- _PROVIDED TEXT_:
================

Building the know-how or engage with a partner who has done this before

Now you need to figure out technicalities of the product, skills needed, current state of your systems for Fiori (versions etc.) and how best you can have Fiori with minimum or no upgrade to your backend systems.

To figure all this out there are two options:

a) If you already have an SAP competence in your company and want to maintain this kind of solutions yourselves going forward, you need to get your architects have a look at above mentioned things and draw up a learning and implementation plan.

b) There are a few specialist partners in this space whom you can contact for a consulting advice as well as implementation itself. For a first time customer, with no experience in these technologies, engaging with a partner could be very beneficial. One advantage here is that generally these partners have the apps running in their landscape so you can get them to demo these to your business users even before starting the project.

Also, they may have already wrestled with the real world problems hidden behind the marketing slides of a new product


Planning your implementation - Food for thought

Below are some pointers regarding technologies, skills and the kind of landscape needed to kick start a Fiori project for the scenario we have chosen:


a) Technologies involved and architecture

To implement and use Fiori Leave Management apps you need following technological pieces:

  • A Backend SAP ERP with HR business functions ESS/MSS enabled
  • SAP Gateway (Embedded or Hub Deployments)
  • SAPUI5 Libraries (As Fiori is currently implemented in SAPUI5)


b) Putting together the right Fiori team

You might have heard that Fiori and Gateway are freely available for the customers who already have the license for relevant business function with underlying NetWeaver layer. But, as you know, for all non-plug & play products, there are implementation costs involved. Fiori is no exception. You need people who can play following roles.

  • Involvement of business users for discussions since the beginning of project to understand the actual pain points in their day to day work. This is extremely important for obvious reasons.
  • An Architect who knows how things fit together technically – Prerequisites, right Gateway/Fiori deployment options for your landscape, which apps use which ERP functions/workflows in the backend ,needed reverse proxies setup, System Aliases for services and Task Gateway, OData-UI5 app architecture know-how, Launchpad concepts etc. Most importantly, someone who can coordinate between various teams to get things done in time.
  • A Functional Consultant who can assess the apps functionally, determine enhancement needs, help technical teams during implementation, write test cases and work with business users with UAT.
  • A Basis Consultant who can install and configure Fiori apps with the help of your Architect and ABAP Team members.
  • Member/Members from the Network team in your company to address issues in Reverse Proxies, Cross Domain Access, Firewalls/Ports for external access etc.
  • An ABAP Consultant who knows SAP NetWeaver Workflow, Enhancement Framework, OData and Gateway
  • An SAPUI5 Consultant who can do UI extensions and theming etc.


These roles can be played by any number of people depending on the competence in your or your Partners’ Team. Last two roles are need-basis and required at the time of app extension.


c) Landscaping: Are you on the right version? Whats the right deployment choice for you?

This is a very important discussion you need to have with your architects and it varies from case to case and customer to customer.  You may setup an Embedded Gateway Deployment (ERP, Gateway, and UI5 on 1 box) for your Sandbox/Dev but a Central Hub (Gateway and UI5 on a separate box connected with your ERP) for your QA and Prod. Or it could also be a Central Hub for all 3 landscapes.

================

- _SUPPLIED MATERIAL_:
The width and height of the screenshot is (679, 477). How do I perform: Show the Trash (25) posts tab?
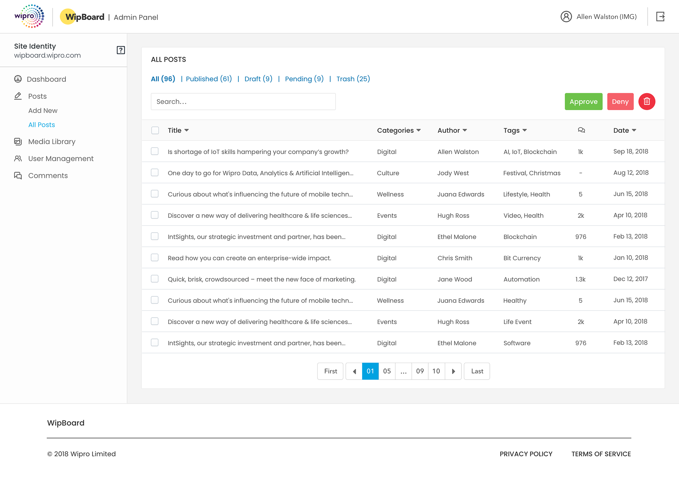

================

- _SHORT PROBLEM_: From the text on planning a Fiori implementation, extract the passage that begins at the words "a) Technologies involved" and stops after the words "or Hub Deployments)", copying it word for word.

- _TASK RESULT_:
a) Technologies involved and architecture

To implement and use Fiori Leave Management apps you need following technological pieces:

  • A Backend SAP ERP with HR business functions ESS/MSS enabled
  • SAP Gateway (Embedded or Hub Deployments)